Texas

Energy and Environment Reporting for Texas

How Illegal Fishing Costs Texas And Mexico Millions Each Year

From Houston Public Media: 

The sun sets waves wash up from the Gulf of Mexico onto the beach April 13, 2011 in Isla Grand Terre, Louisiana. T

Photo by Mario Tama/Getty Images

The sun sets waves wash up from the Gulf of Mexico onto the beach April 13, 2011 in Isla Grand Terre, Louisiana. T

Most of the fisheries are managed in federal waters and represent a $14 billion dollar industry.

But pirate fishing hurts commercial fishers, like Scott Hickman of the Charter Fisherman’s Association.

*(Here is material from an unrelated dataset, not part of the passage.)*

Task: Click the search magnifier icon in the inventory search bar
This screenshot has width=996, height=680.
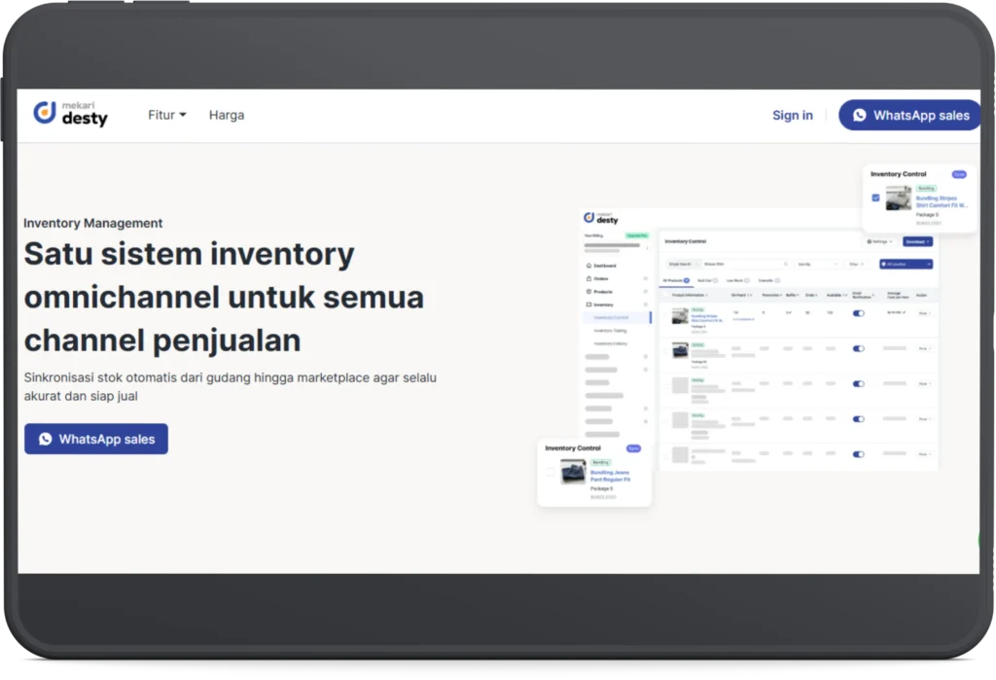Action: [784, 264]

He told the Gulf Coast Leadership conference that it’s getting hard to make a living competing with those who skirt around the law. He says it’s a real problem.

“They’re flooding our markets with illegal fish on the commercial side, and they’re taking the ability for the charter boat fleet to be able to go out and make a living, because they’re pulling fish away from the same pool of fish that I need, to take the people that are coming down here to the coast on vacation, to go catch these fish,” said Hickman.

Earlier this month, the U.S. authorities intercepted and seized a Mexican boat that was pulling about 17-miles of long line netting. It had snagged more than 150 sharks weighing over 1500 pounds.

Lt. Les Casterline with Texas Parks and Wildlife, Department of Fisheries Enforcement, says game wardens patrol waterways looking for poachers.

“These illegal fishermen are running various types of gear as gill net, long lines in Texas which are not legal hoop nets, illegal size cast nets, just multiple types of gear that they’re using,” said Casterline.

Law enforcement tries to keep up, but sometimes it gets difficult with just four boats are responsible for patrolling 3,000 square miles of the Gulf.

The problem is not just limited to Texas coastal waters.

William Ward is with the Gulf Fisherman’s Association.

“This is an international problem,” said Ward. “Billions of dollars are harvested internationally, and then flood the U.S. markets, or bordering states. But not just the Gulf Coast, it’s all up the East Coast of the United States, around the Pacific — anywhere in international territorial waters. So it’s a big problem, big problem.”

He says it’s not just a depletion of Gulf waters that’s an issue for Texas fishermen.

“What happens in Thailand; what happens in Indonesia really affects the Gulf,” said Ward. “They can flood the market with slave labor. They can flood the market with product that’s not been fished under regulations under the rule of law, and they’ve in essense, found packaging mechanisms and a pathway to allow that product to get into the United States.”

Ward hopes the conference will lead to rule changes and laws that would help curtail illegal fishing.